Streaming Patterns
TL;DR
gRPC supports four communication patterns: unary (one request, one response), server streaming (one request, many responses), client streaming (many requests, one response), and bidirectional streaming (many requests, many responses simultaneously). Beyond streaming, gRPC provides built-in deadline propagation, integrates with service meshes for load balancing, and supports browser clients via gRPC-Web. The most common production pattern is REST for public APIs + gRPC for internal services.
The Four gRPC Communication Patterns
REST has one communication pattern: request in, response out. gRPC has four, and understanding when to use each one is what separates a surface-level answer from a strong one in interviews.

Pattern 1: Unary RPC (The Familiar One)
Unary is the simplest pattern — it works exactly like a REST call. One request, one response.
service TicketService {
// Unary: send one request, get one response
rpc GetEvent(GetEventRequest) returns (Event);
}
When to use: Any standard request-response operation. Getting a user profile, creating a booking, fetching a product. If you'd use a normal REST call for it, unary RPC is the equivalent.
Real-world example: A client asks "What are the details for event 123?" and the server responds with the event data. One question, one answer.
Pattern 2: Server Streaming (The Firehose)

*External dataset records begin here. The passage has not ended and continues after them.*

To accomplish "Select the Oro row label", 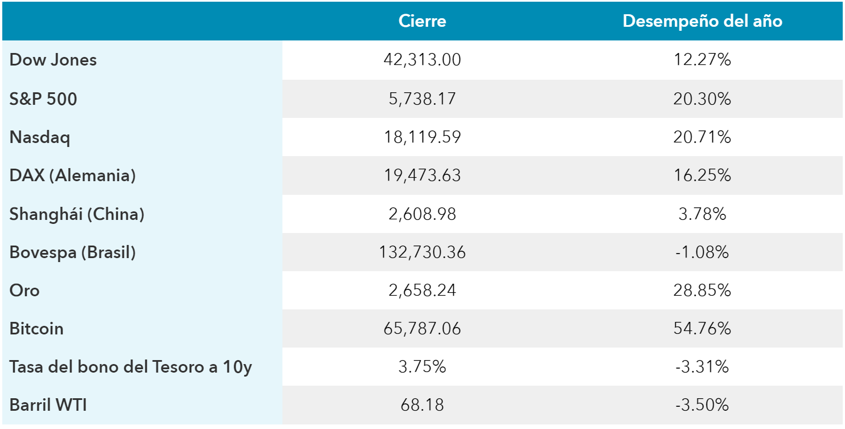I will click(x=25, y=290).
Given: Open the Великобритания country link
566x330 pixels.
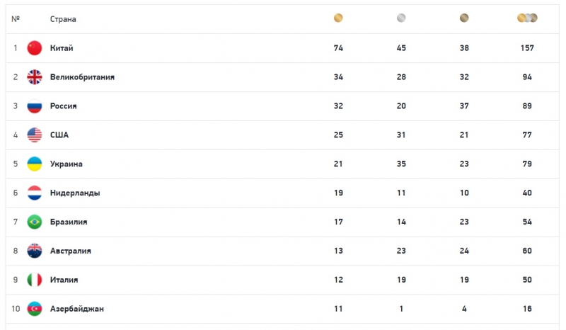Looking at the screenshot, I should click(x=82, y=77).
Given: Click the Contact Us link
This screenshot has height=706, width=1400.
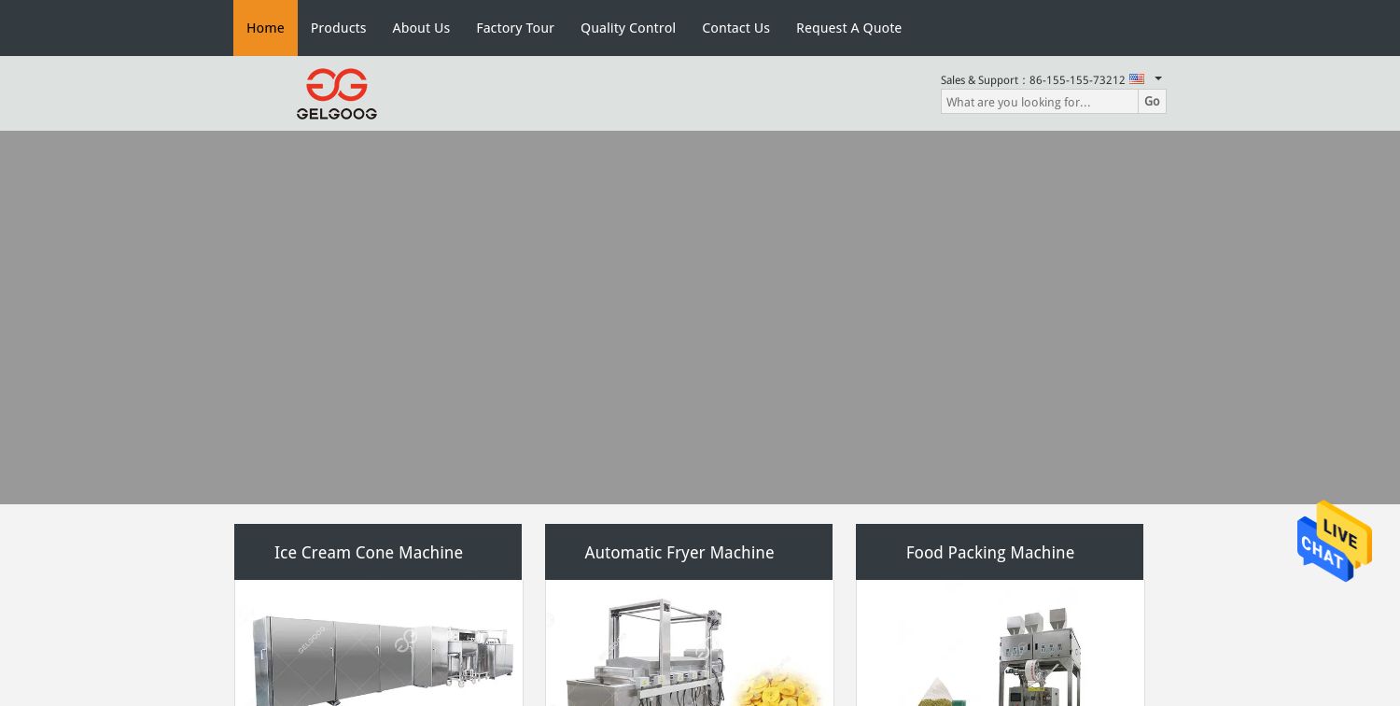Looking at the screenshot, I should coord(735,28).
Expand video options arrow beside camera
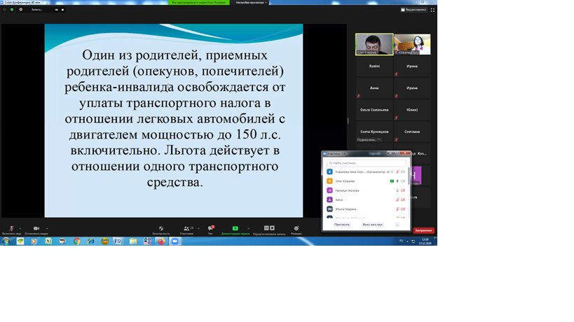This screenshot has width=574, height=322. pos(47,228)
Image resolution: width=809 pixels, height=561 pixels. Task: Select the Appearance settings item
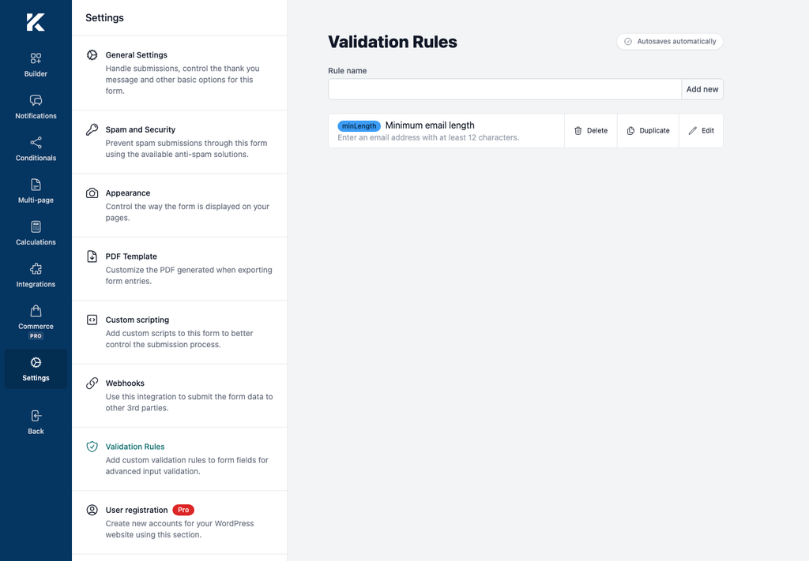(x=179, y=205)
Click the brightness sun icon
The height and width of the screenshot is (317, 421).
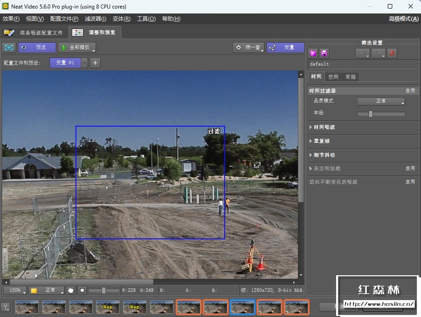click(82, 291)
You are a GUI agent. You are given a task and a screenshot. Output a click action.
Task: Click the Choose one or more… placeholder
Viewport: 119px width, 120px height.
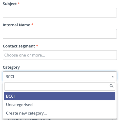[25, 55]
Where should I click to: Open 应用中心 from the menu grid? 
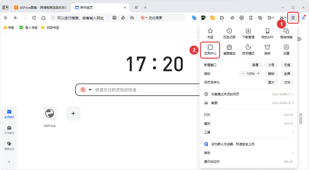210,50
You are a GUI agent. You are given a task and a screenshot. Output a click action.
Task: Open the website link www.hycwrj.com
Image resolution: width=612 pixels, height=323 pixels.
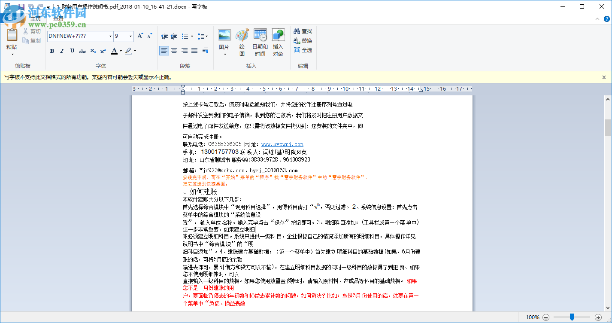tap(282, 144)
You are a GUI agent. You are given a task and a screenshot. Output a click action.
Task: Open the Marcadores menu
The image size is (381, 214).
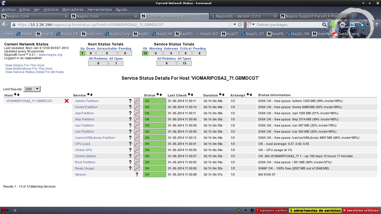73,9
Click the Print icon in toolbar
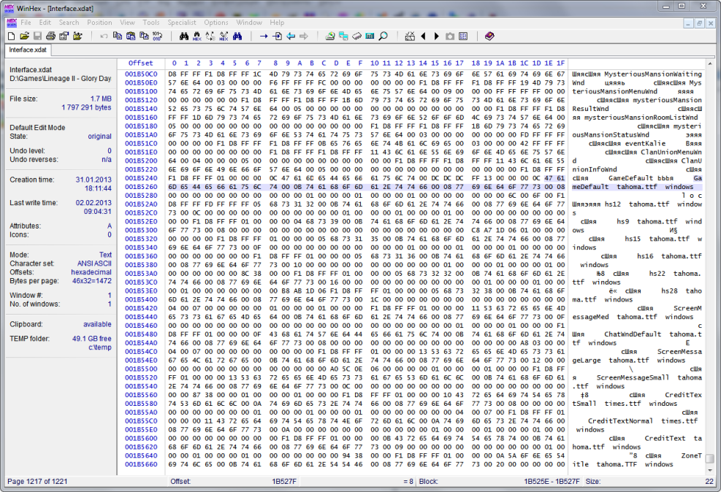The image size is (721, 492). pyautogui.click(x=50, y=36)
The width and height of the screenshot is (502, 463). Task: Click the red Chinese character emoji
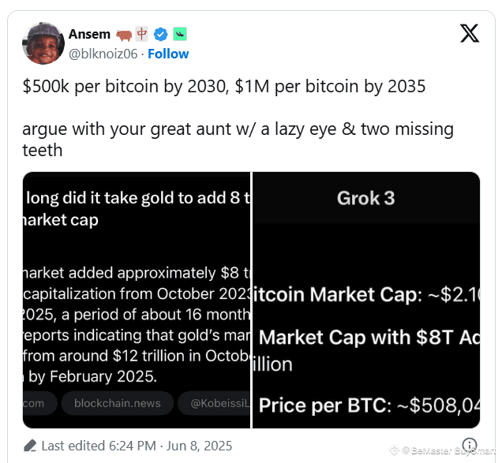click(142, 34)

The client sends a single request, and the server responds with a stream of messages. The client reads from the stream until it's done.
service StockService {
// Server streaming: client subscribes, server pushes updates
rpc WatchStockPrice(StockRequest) returns (stream PriceUpdate);
}
message StockRequest {
string symbol = 1; // e.g., "AAPL"
}
message PriceUpdate {
string symbol = 1;
float price = 2;
int64 timestamp = 3;
}
Think of this like subscribing to a news feed. You say "I want updates on Apple stock," and the server keeps sending you price changes as they happen. You don't have to keep asking — the server pushes to you.
When to use:
- Real-time price feeds (stocks, crypto, sports scores)
- Live progress updates (file processing, ML model training)
- Event logs (streaming log entries as they occur)
- Search results delivered incrementally (return results as they're found, not all at once)
Why not just poll with REST? With REST, you'd call GET /stocks/AAPL/price every second. That's 60 HTTP requests per minute, each with full headers, connection setup, and JSON parsing. With server streaming, you open one connection and the server pushes small binary updates as prices change. Drastically less overhead.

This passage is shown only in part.